Stabilizing interactions and rational design of non-canonical G-quadruplexes

非规范 G 四链体的稳定相互作用和合理设计

• 批准号: 410497337
• 负责人: Professor Dr. Klaus Weisz
• 金额: --
• 依托单位: Arbeitskreis Analytische Biochemie
• 依托单位国家: 德国
• 项目类别: Research Grants
• 资助国家: 德国
• 项目状态: 未结题
• 来源: https://gepris.dfg.de/gepris/projekt/410497337?language=en
• 关键词: Stabilizing; interactions; rational; design; non

Because of their possible biological role, G-quadruplexes (G4s) have attracted considerable interest as novel targets for pharmaceutical interventions. Additionally, G4s have also been increasingly employed as powerful tools in various technological applications, e.g., as aptamers, sensors, or electronic switches. Their highly polymorphous nature offers excellent opportunities for their specific recognition and functional optimization. However, due to poor understanding of critical interactions that drive a G-rich sequence into a particular fold, the rational design of arbitrary quadruplex topologies and sequencebased structural predictions are restricted, especially for noncanonical G4 structures featuring broken G-columns. In continuation of an ongoing project, competitive folding to canonical and noncanonical structures will be studied through the optimization of G-tract intervening sequences to select for defined structures. Emphasis will be placed on frequently occurring non-canonical topologies with Vshaped or snapback loops. The determination of high-resolution NMR structures combined with calorimetry-derived thermodynamic stabilities is expected to give valuable insight into critical interactions that are able to enforce and stabilize corresponding G4 species. An attractive tool for guiding a fold includes quadruplex-duplex (Q-D) interfaces when formed upon structural rearrangements to the target G4. Here, binding of specific ligands at the Q-D junction, also serving as putative recognition hotspots within the genome, may additionally shift equilibria and thus be employed for inducing alternative folds. Findings are expected to promote both structure predictions and the rational design of canonical and in particular non-canonical G4 structural motifs.

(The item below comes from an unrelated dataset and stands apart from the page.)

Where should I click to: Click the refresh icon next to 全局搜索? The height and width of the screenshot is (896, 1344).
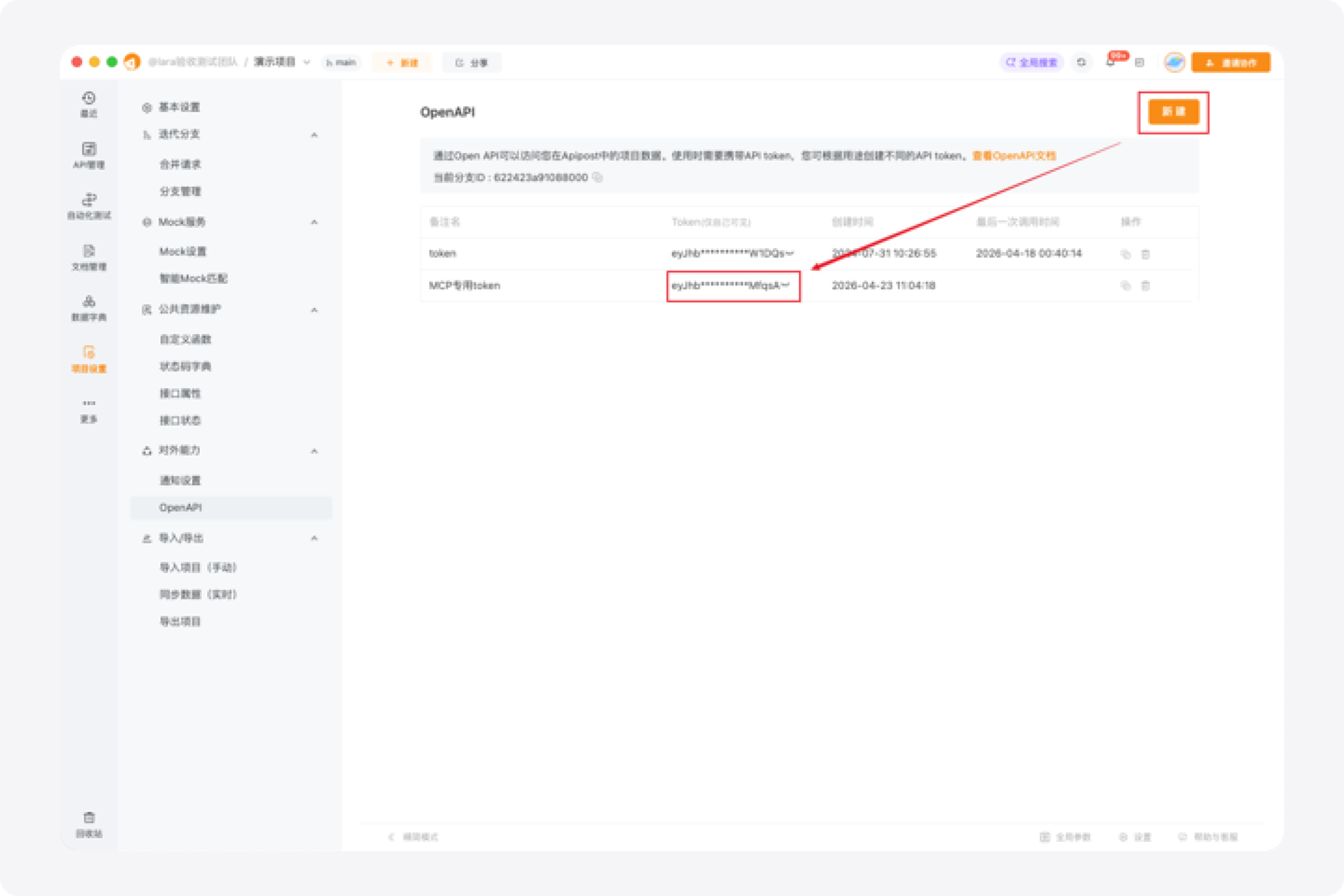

由于其可能的生物学作用，G-四链(G4S)作为药物干预的新靶点引起了人们的极大兴趣。此外，G4S还被越来越多地用作各种技术应用中的强大工具，例如作为适配子、传感器或电子开关。它们的高度多态特性为它们的特定识别和功能优化提供了极好的机会。然而，由于对导致富含G的序列进入特定折叠的关键相互作用缺乏了解，任意四链拓扑的合理设计和基于序列的结构预测受到限制，特别是对于以G柱断裂为特征的非规范G4结构。在一个正在进行的项目的继续中，将通过优化G-Track插入序列来研究到规范和非规范结构的竞争折叠，以选择定义的结构。重点将放在经常出现的具有V形或Snapback环路的非规范拓扑上。高分辨率核磁共振结构的确定与量热法得出的热力学稳定性相结合，有望为能够加强和稳定相应G4物种的关键相互作用提供有价值的见解。一种用于引导折叠的有吸引力的工具包括当在目标G4的结构重排时形成的四链-双链(Q-D)界面。在这里，在Q-D连接处的特定配体的结合，也是基因组中假定的识别热点，可以额外地移动平衡，从而被用于诱导替代折叠。预计这些发现将促进结构预测和规范的、特别是非规范的G4结构基序的合理设计。